About 12,000 acres behind the 18-mile-long levee, mostly planted in corn and soybeans, were flooding Thursday morning though no homes appeared to be in danger in the thinly populated area.
Maintenance on the levee was abandoned years ago after another, higher levee was built farther back off the river.
(Excerpt) Read more at wwl.com ...
I suspect the current flood is about equal to the 1927 flood in water flow, but not gauge height, as the 27 flood had many levee breaks that would have mitigated the flooding downstream of those locations.
I’m gonna see if I can find some flow numbers of the 27 flood. The science may not have been that exact back then.
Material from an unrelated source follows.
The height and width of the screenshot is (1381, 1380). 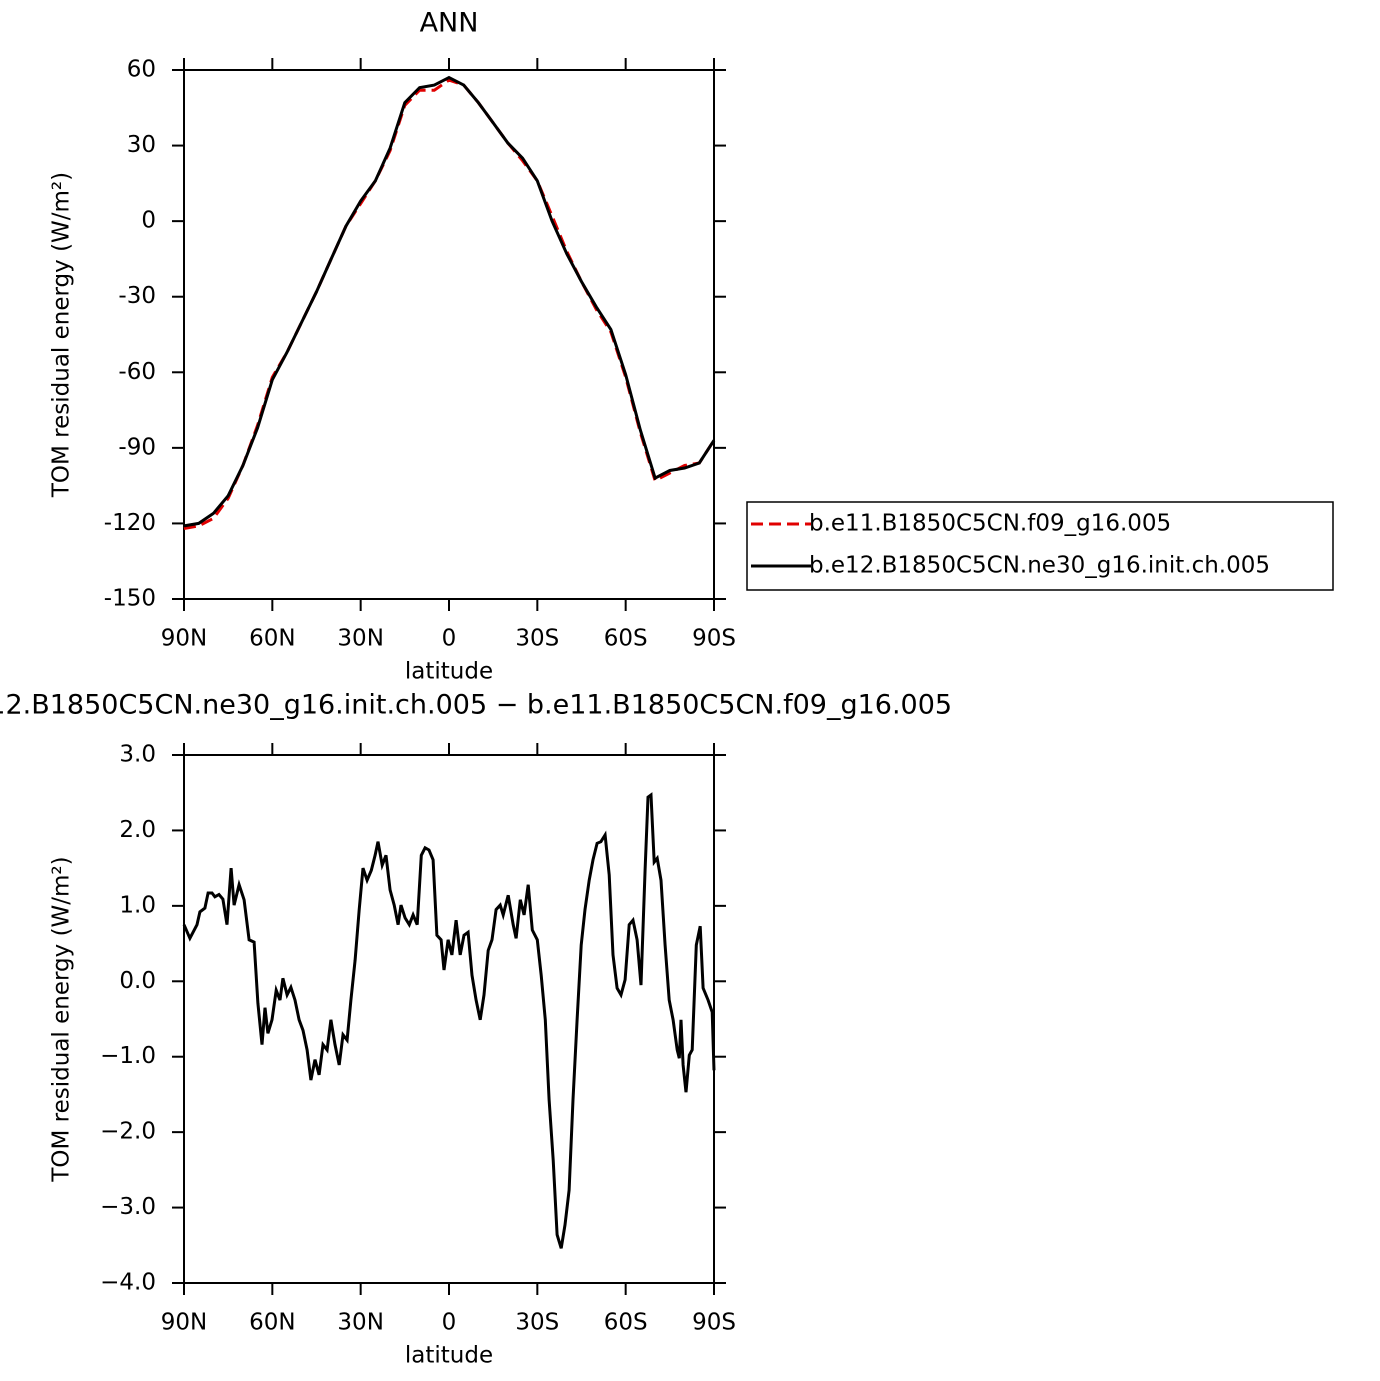 What do you see at coordinates (130, 599) in the screenshot?
I see `y-tick-label: -150` at bounding box center [130, 599].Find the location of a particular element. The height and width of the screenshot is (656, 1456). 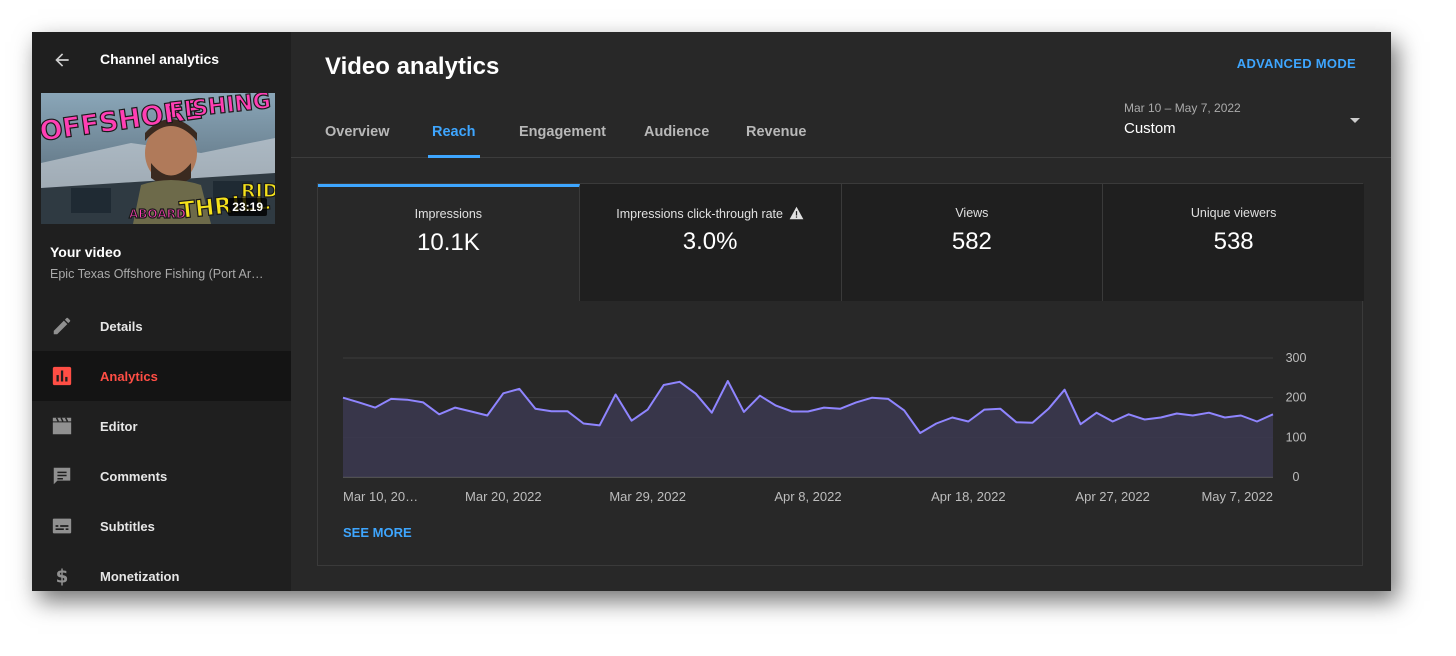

I would imagine that the 1927 flood was much greater, and the apparent approach of the current flood to its dimensions is solely produced by the restriction of the modern river channel.
This idea is suggested to me by the substantial drop in the gauge height at Greenville due to the very limited release of water at Lake Providence. In 1927, the river was sixty miles wide in places, as we read. I’d love to see a MODIS AQUA image of that one.
The “project flood” is designed for a flow rate of about 3 million ft3/sec at Red River Landing.
http://www.mvn.usace.army.mil/pao/bro/misstrib.htm
It says that is 29% greater than 1927, which would put the 1927 flood at about 2.2 million ft3/sec at that location. We’re pretty close to that flow right now.
The 1927 flood was definitely mitigated by levee failures which absorbed flow that otherwise would have flowed down the main channel.
Perhaps this flood is the 1927 equal in some locations, but not others. This one had a pretty good inflow from the Arkansas River a couple of weeks ago.
I’m still looking for flow numbers for 1927.